Of course the author tried to trick them, that isn't the point. It is if the narrator did. So if you are writing 3rd person omniscient, the narrator knows everything, and pretty much all deception is off limits. Perhaps the narrator can give a cryptic clue, like "Mary did not know how wrong she was," but then the reader knows Mary's perception is wrong, the omniscient narrator is not lying by omission and letting the reader believe Mary's logic was sound.

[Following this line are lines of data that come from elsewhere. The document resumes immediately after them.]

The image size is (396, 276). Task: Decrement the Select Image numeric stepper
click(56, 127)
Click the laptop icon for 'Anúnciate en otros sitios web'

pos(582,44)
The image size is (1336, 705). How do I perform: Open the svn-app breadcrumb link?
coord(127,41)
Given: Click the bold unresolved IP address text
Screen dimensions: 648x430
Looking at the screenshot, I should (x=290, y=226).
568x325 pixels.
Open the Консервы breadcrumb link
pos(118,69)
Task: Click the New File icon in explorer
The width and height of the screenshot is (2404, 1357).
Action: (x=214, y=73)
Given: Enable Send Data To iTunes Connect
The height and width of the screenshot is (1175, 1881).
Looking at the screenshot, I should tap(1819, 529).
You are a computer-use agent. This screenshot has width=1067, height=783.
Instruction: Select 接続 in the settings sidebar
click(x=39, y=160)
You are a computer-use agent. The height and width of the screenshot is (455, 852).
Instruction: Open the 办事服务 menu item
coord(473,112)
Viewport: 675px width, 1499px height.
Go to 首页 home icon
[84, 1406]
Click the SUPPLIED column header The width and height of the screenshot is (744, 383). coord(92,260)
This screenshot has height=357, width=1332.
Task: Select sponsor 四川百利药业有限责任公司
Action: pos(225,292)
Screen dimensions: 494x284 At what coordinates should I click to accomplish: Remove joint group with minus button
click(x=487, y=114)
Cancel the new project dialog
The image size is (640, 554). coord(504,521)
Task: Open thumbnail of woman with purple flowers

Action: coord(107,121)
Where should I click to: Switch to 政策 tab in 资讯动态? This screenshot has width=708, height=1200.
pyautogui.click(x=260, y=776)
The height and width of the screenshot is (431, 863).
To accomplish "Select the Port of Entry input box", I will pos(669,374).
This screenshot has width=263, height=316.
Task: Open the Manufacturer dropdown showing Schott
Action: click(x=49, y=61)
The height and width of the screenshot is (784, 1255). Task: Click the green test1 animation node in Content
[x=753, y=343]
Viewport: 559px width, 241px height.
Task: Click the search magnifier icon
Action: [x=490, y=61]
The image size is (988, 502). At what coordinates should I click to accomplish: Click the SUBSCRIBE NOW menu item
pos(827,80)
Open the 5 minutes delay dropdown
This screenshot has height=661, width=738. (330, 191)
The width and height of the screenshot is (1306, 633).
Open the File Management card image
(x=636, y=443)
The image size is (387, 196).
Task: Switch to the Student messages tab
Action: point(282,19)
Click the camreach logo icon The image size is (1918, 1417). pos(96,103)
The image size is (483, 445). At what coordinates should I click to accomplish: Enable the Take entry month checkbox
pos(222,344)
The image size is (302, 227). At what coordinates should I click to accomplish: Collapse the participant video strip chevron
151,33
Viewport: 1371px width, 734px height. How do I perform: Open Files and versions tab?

If you are writing 1st person, or 3rdP Limited, then the narrator only knows what the POV character knows, so deceptions have wide range. But then, the stumbling block becomes plausibility, the MC(s) that are deceived must have plausible reasons for being deceived. It can't just sound good and understandable at the point of deception, it must still sound good and understandable after the reveal. It can't seem like "this character would never fall for that." If the reader goes back and reads the scene where the MC was deceived, knowing the MC is being deceived and how, the reader must still finish saying "Okay yeah, that could happen, and this sounds like the MC."

My favorite example of this is "The Sixth Sense." I watched it as soon as it came out, and did not expect the twist. But I also watched it again, immediately, and ... sure enough, every clue was there throughout the film, and I just missed it. There isn't a single instance where MNS cheats us, it is just done so well that we miss the clues that were in plain sight.